At the most basic level, AI can perform highly complex data-driven tasks and occupationsthat may be difficult for humans. An example is the optimisation of Google data centres — a challenging problem that was previously dealt with by mathematicians and engineers — is now processed by AI resulting in a major reduction of Google’s energy bills. This is achieved by training the AI with tens of millions of data points. While many of these AI applications rely on relatively old techniques, AI is becoming widely viable for diverse application due to increased computing power and data availability.
On the next level, AI can change the structure of business processes. This happens for example in fulfillment centres that store many different goods such as those operated by Amazon. Those centres do not resemble traditional warehouses any more. Goods are stored in pods and when an item is needed for packing, an AI system decides which pod to haul (by robots) to the packer and once the good has been taken by the packer the AI decides where to relocate the pod in the warehouse based on the items left in the pod and the likelihood it will be recalled again.
Finally, AI can impact business models. We expect to see new business models emerging such as personalised shopping and media. In the context of supply chains, we might expect autonomous platooning.

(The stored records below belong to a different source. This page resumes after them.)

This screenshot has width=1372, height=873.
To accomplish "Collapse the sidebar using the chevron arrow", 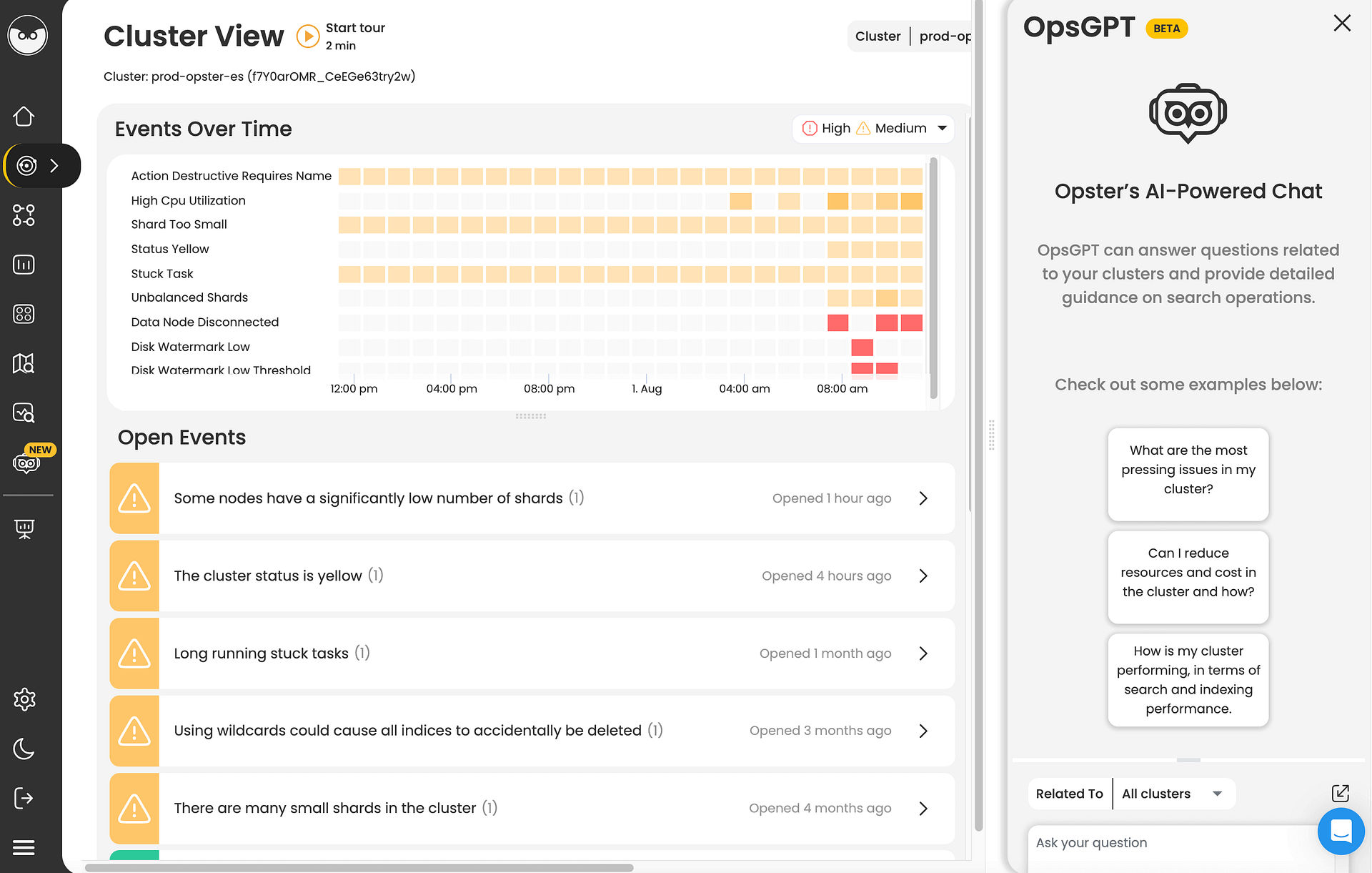I will (54, 165).
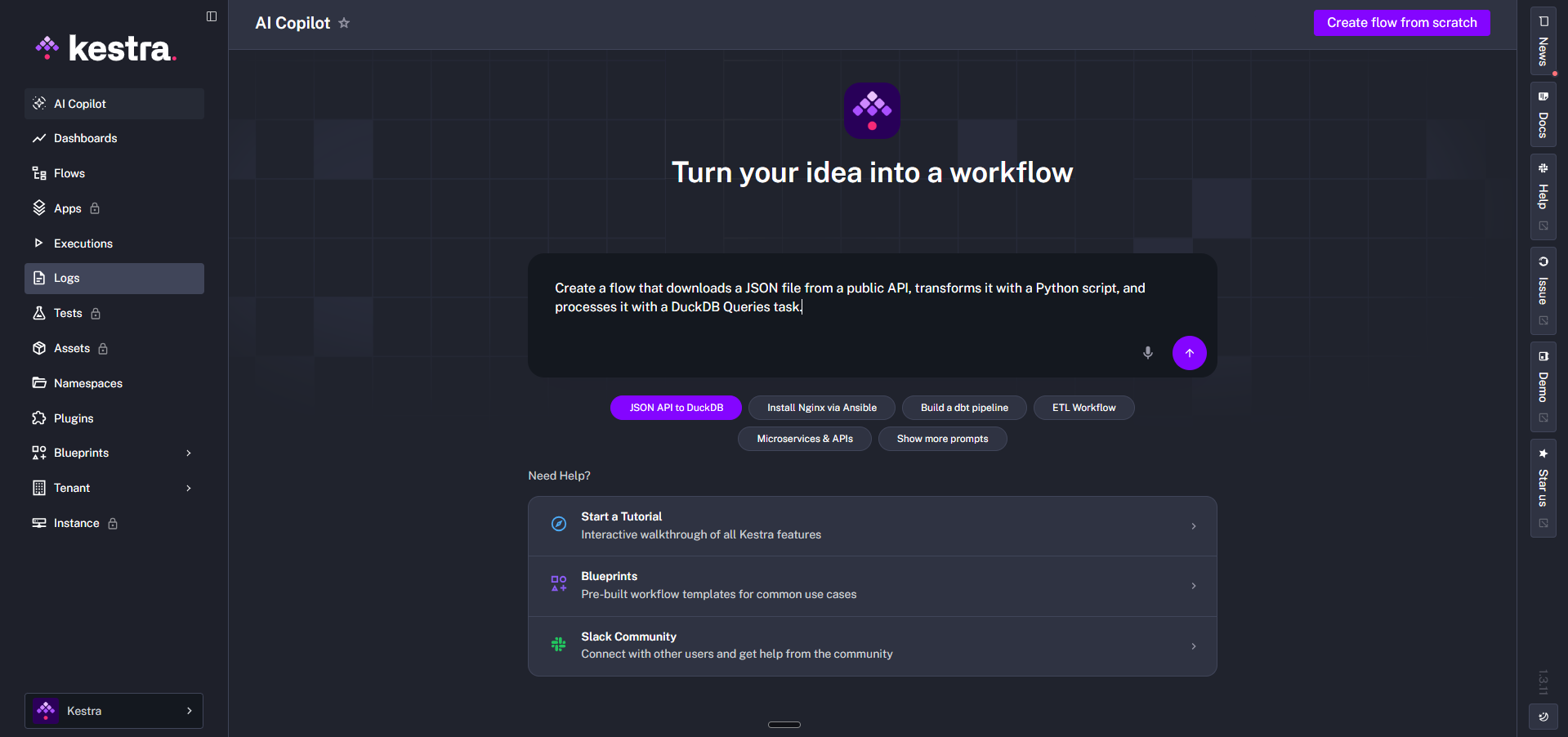Show more prompts
The width and height of the screenshot is (1568, 737).
(942, 439)
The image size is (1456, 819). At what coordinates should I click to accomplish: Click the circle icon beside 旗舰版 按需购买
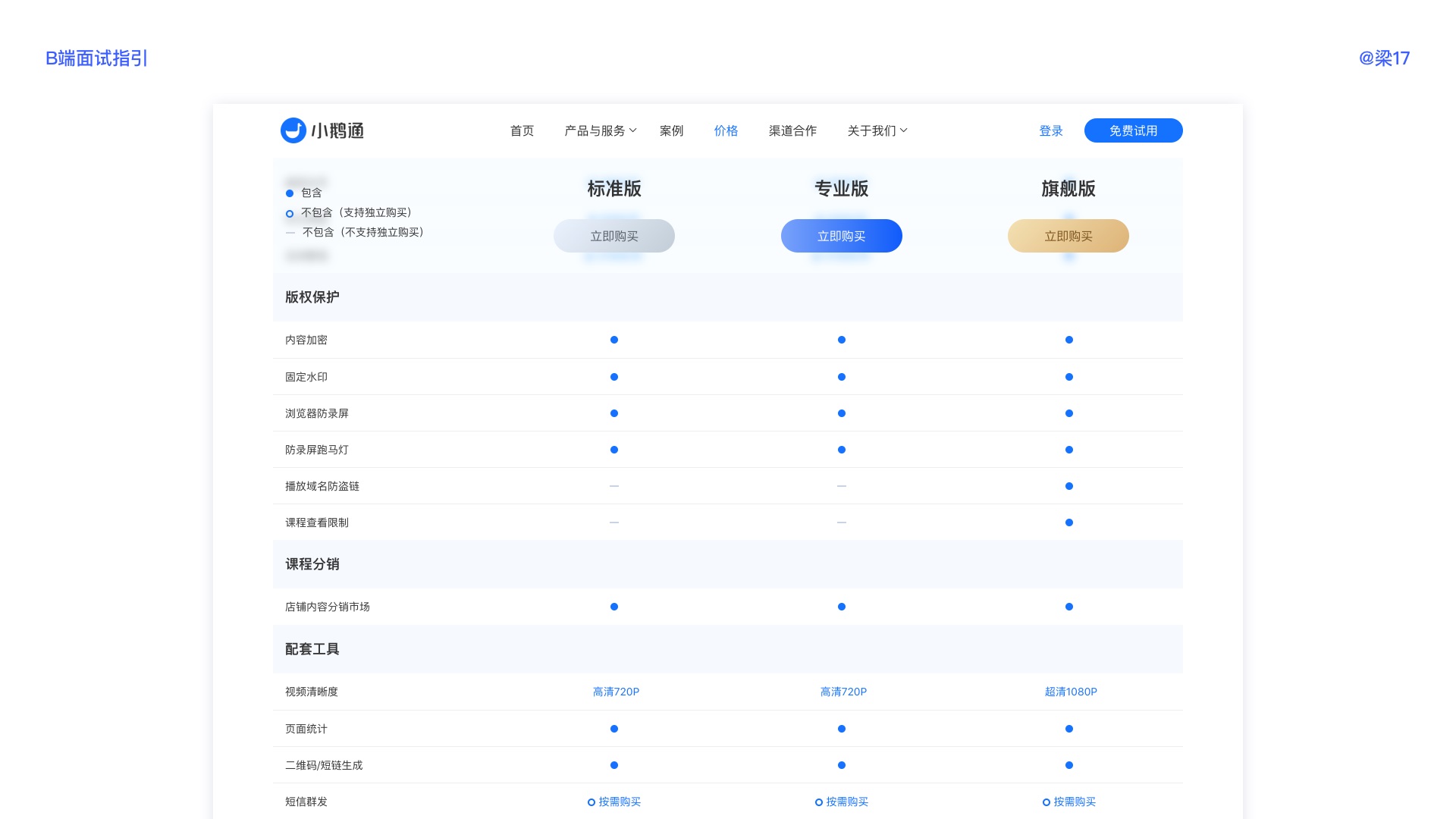(x=1046, y=801)
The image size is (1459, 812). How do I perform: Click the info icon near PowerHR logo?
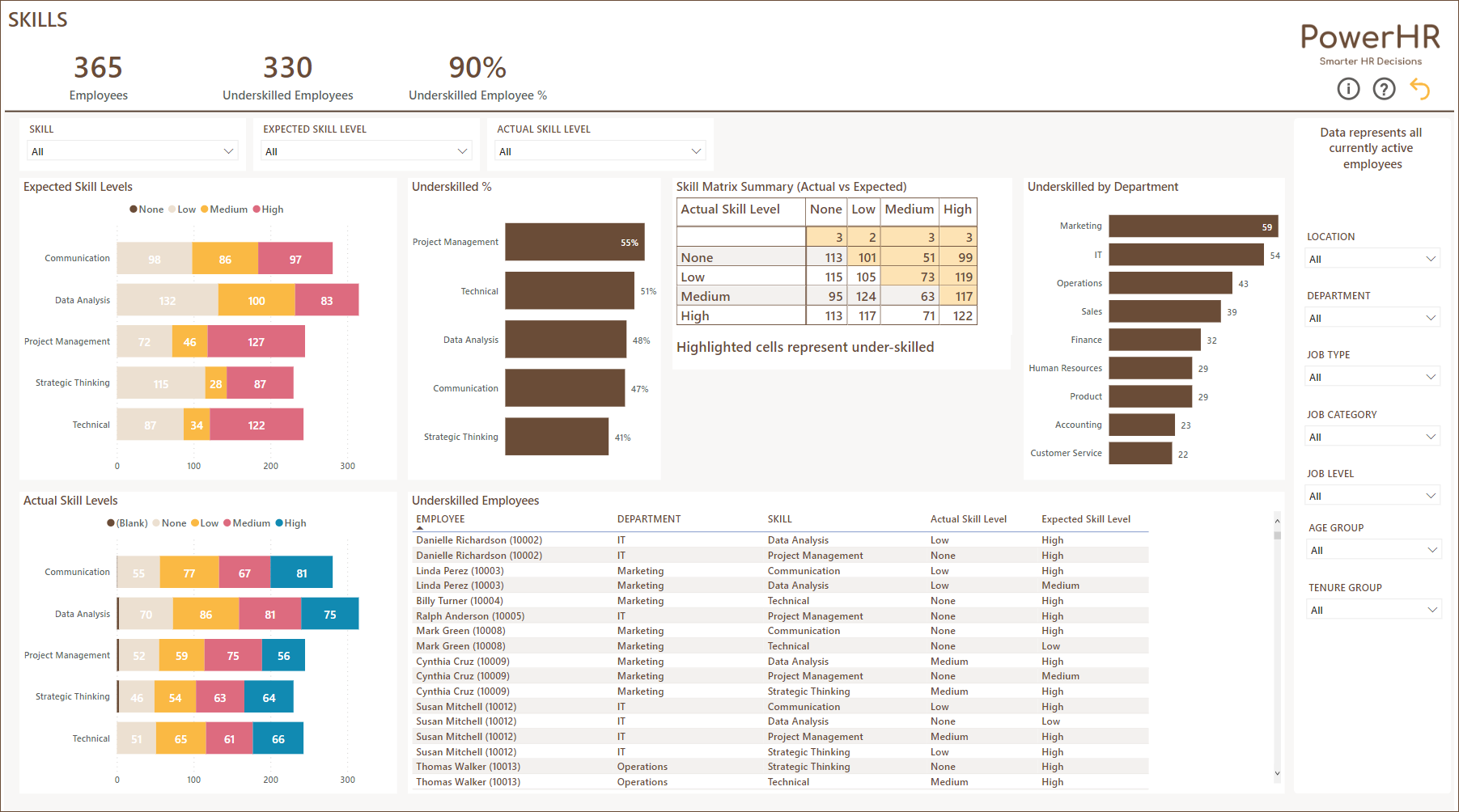1348,89
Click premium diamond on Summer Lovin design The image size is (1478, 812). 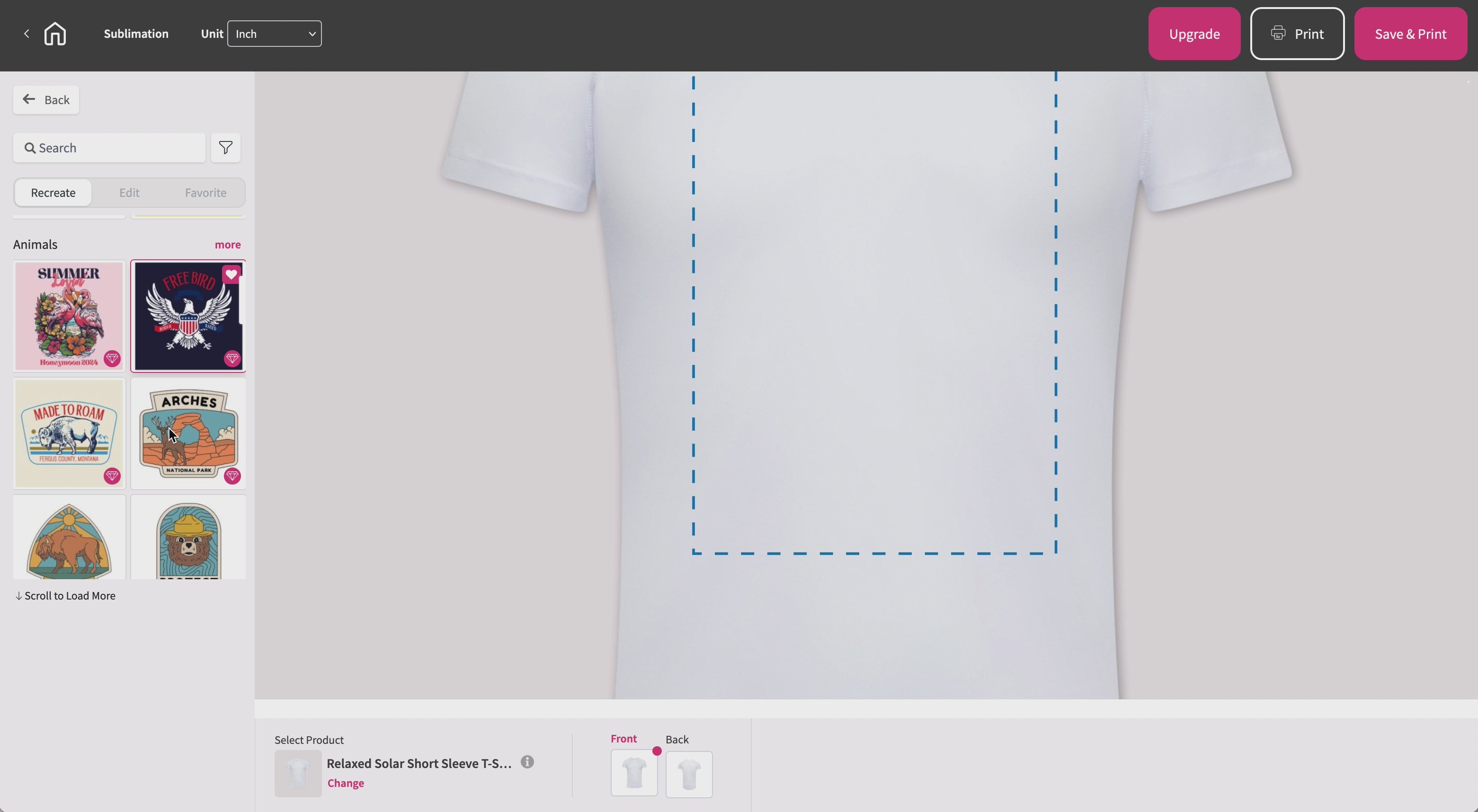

Debating these difference applications of AI, participants of the roundtable concluded that in all applications of AI, the legal implications for privacy and other basic human rights must be respected. How this can be regulated, however, is not self-evident. Furthermore, the roundtable addressed how AI can lead to collusion (e.g. in pricing) that is unintended by programmers. These situations present difficult issues for supply chain partners as well as regulators and judicial systems.
Different from many other technologies, AI will primarily change employment opportunities in white collar, rather than blue collar professions. It was concluded that there is a clear need for highly trained professionals who understand both business (administration) and technologies such as AI and data science. It is up to them to “ask the right questions”, a task that AI cannot take over.